If I had to share some advice to students in the process of chasing their dreams, it would be to 1) have an open-mind and say “yes” to opportunities; and 2) find mentors who can support and guide you along the way. Having an open mind is essential to growth. There are many times where I have felt scared or hesitant about participating in something new, but each time I was able to overcome my fear of saying “yes.” I was able to learn and experience the world and its people, which has made a huge impact in my life. Surrounding yourself with people who encourage and inspire you is also very important. Even though the interactions may be limited, getting outside perspectives from mentor(s) are invaluable. They are able to offer support, suggestions, encouragement and sometimes even a letter of recommendation. I am so thankful for the mentors that I’ve had throughout my journey. For me, they have provided inspiration to pursue my goals, motivation to keep going, and words of wisdom and encouragement during hard times.

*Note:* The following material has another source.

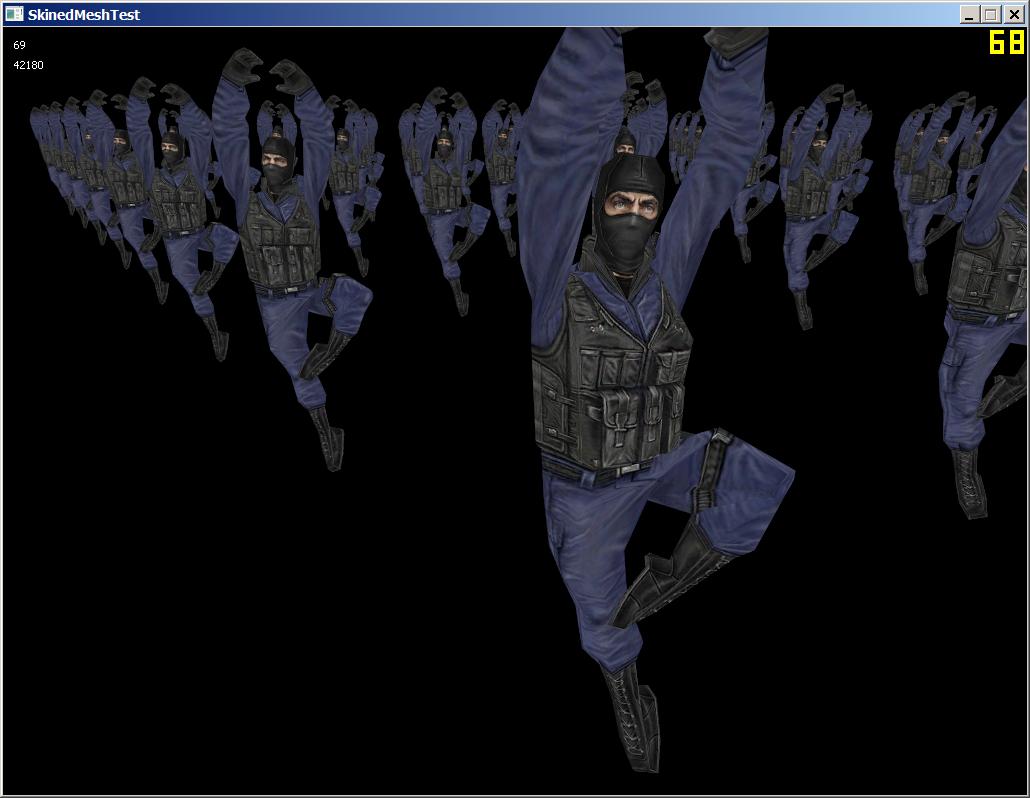Maximize the SkinedMeshTest window

click(990, 14)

I am indebted to these two women who helped me realize my full potential! Dr. Jermelina Garibay-Tupas (center) interviewed me for the Haumana Program and gave me the chance to experience research. She is now the Acting Division Director of the Division of Human Resource Development at the National Science Foundation. Dr. Maile Goo (right) has been a rock in my life and has known me since I was 18! My mentor who I can always get advice from, but also my colleague and friend. She is a Faculty Specialist in the Office of Student Equity, Excellence and Diversity (SEED) at UHM.
Coming back to Mānoa has been surreal. I reminisce of “old” memories while also creating “new” ones. Although many things have changed, I still feel comfort and familiarity when I come to campus and know that UHM will always have a special place in my heart. I am excited to be a part of academia, and serve Hawaiʻi students and the greater community.